What the exercise asks → Once you find the line containing "Expand the Users & Groups section" in the data below, copy it and each following line exactly, up to and including the line containing "Given: Focus the N° agence input field", and nothing else.

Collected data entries

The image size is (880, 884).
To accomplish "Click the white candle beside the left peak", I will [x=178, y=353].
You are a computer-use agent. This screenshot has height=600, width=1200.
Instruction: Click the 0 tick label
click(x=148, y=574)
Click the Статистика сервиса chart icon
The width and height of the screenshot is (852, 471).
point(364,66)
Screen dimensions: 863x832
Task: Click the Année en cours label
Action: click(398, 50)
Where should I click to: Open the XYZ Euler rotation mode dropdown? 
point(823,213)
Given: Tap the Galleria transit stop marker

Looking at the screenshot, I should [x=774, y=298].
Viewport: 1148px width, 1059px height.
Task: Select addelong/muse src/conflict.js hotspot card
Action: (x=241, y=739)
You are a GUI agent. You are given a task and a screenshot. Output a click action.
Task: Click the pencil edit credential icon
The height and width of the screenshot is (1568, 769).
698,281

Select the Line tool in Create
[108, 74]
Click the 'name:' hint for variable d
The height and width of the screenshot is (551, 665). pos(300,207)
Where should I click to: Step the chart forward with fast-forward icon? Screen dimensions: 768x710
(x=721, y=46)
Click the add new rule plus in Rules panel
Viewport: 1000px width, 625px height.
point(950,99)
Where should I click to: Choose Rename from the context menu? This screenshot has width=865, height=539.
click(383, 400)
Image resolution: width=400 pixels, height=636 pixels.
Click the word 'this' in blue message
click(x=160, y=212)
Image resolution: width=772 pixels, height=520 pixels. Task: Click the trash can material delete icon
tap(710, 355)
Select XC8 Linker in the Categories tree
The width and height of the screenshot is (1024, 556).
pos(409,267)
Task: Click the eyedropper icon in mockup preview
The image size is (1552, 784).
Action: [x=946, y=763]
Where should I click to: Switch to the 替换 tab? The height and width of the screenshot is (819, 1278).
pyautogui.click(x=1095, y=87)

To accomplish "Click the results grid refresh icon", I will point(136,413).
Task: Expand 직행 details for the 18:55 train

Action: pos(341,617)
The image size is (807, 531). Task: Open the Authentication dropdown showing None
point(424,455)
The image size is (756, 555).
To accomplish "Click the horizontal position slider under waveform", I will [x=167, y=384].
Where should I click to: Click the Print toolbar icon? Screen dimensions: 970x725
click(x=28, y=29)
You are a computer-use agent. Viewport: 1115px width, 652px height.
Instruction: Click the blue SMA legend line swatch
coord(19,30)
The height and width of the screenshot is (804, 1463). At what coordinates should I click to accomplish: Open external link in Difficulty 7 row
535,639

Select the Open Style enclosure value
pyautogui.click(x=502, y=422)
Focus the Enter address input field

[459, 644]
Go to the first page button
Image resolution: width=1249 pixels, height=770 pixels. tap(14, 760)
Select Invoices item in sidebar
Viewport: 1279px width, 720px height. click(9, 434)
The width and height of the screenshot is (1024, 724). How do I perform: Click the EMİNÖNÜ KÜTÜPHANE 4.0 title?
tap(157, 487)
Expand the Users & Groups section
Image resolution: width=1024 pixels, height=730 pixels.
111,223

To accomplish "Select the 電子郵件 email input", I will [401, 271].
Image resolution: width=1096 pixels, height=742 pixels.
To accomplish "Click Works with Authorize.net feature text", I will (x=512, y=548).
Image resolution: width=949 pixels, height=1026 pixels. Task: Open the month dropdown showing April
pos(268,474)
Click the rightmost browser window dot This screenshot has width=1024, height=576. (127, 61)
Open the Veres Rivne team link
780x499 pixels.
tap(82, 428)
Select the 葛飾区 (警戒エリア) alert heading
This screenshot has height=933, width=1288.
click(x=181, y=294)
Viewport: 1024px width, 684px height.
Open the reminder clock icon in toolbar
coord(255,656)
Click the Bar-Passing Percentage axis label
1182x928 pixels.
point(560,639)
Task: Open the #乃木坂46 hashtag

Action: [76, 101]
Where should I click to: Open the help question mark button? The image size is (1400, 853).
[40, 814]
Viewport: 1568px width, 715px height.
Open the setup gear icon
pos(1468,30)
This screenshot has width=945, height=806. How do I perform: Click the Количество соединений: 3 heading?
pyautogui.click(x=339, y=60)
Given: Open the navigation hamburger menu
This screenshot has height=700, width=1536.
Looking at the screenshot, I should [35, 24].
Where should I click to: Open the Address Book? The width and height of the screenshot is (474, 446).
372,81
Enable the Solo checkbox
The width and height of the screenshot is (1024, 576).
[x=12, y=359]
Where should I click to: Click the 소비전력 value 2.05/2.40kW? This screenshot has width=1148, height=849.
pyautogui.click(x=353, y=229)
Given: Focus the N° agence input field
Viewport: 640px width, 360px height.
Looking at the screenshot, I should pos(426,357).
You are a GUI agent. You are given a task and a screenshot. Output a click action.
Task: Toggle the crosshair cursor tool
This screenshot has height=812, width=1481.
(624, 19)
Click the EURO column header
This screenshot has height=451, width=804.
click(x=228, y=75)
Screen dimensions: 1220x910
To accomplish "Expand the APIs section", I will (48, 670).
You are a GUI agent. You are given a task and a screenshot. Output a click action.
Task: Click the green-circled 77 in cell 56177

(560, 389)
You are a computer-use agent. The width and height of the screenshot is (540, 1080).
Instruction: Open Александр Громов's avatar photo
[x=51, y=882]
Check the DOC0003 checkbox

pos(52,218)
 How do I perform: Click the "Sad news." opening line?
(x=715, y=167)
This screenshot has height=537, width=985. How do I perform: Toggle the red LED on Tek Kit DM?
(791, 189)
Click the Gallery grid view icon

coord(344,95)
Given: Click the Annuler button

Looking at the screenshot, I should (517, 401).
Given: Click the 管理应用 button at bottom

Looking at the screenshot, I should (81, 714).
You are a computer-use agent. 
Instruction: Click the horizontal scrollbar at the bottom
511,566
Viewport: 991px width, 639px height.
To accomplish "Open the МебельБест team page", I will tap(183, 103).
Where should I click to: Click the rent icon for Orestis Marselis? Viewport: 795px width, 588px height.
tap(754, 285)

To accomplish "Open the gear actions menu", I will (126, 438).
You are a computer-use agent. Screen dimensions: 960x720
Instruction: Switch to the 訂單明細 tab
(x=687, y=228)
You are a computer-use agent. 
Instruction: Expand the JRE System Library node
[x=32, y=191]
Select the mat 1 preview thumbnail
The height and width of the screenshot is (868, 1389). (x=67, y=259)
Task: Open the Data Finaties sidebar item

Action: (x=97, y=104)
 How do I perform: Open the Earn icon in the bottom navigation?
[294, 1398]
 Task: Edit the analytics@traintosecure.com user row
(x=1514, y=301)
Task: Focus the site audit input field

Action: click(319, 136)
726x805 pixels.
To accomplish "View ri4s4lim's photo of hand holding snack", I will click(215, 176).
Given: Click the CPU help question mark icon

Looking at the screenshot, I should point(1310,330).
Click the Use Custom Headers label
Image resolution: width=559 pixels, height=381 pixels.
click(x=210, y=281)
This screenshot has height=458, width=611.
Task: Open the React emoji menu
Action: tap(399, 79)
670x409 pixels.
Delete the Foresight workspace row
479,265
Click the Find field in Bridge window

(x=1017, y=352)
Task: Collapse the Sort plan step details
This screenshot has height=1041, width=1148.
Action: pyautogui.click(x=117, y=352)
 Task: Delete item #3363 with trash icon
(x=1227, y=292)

Response →
Expand the Users & Groups section
Image resolution: width=1024 pixels, height=730 pixels.
111,223

To accomplish "Select the 電子郵件 email input", I will [401, 271].
Image resolution: width=1096 pixels, height=742 pixels.
To accomplish "Click Works with Authorize.net feature text", I will (x=512, y=548).
Image resolution: width=949 pixels, height=1026 pixels. Task: Open the month dropdown showing April
pos(268,474)
Click the rightmost browser window dot This screenshot has width=1024, height=576. (127, 61)
Open the Veres Rivne team link
780x499 pixels.
tap(82, 428)
Select the 葛飾区 (警戒エリア) alert heading
This screenshot has height=933, width=1288.
click(x=181, y=294)
Viewport: 1024px width, 684px height.
Open the reminder clock icon in toolbar
coord(255,656)
Click the Bar-Passing Percentage axis label
1182x928 pixels.
point(560,639)
Task: Open the #乃木坂46 hashtag

Action: [76, 101]
Where should I click to: Open the help question mark button? The image size is (1400, 853).
[40, 814]
Viewport: 1568px width, 715px height.
Open the setup gear icon
pos(1468,30)
This screenshot has width=945, height=806. How do I perform: Click the Количество соединений: 3 heading?
pyautogui.click(x=339, y=60)
Given: Open the navigation hamburger menu
This screenshot has height=700, width=1536.
Looking at the screenshot, I should [35, 24].
Where should I click to: Open the Address Book? The width and height of the screenshot is (474, 446).
372,81
Enable the Solo checkbox
The width and height of the screenshot is (1024, 576).
[x=12, y=359]
Where should I click to: Click the 소비전력 value 2.05/2.40kW? This screenshot has width=1148, height=849.
pyautogui.click(x=353, y=229)
Given: Focus the N° agence input field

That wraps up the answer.